Exercise instructions: Find the number of lines below in which the word "agent" occurs. Write only that number.

►

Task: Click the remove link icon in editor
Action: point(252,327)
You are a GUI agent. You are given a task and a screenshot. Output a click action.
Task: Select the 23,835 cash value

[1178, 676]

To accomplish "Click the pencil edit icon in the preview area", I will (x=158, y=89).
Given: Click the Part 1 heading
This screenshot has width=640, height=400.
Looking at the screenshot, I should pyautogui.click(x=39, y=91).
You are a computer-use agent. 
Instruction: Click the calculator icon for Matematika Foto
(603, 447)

◄
►

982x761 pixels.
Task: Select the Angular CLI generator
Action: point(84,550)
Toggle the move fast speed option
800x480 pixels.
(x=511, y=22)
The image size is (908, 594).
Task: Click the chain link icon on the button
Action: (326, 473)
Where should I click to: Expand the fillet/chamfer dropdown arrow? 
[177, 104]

◄

Solution to this problem: 2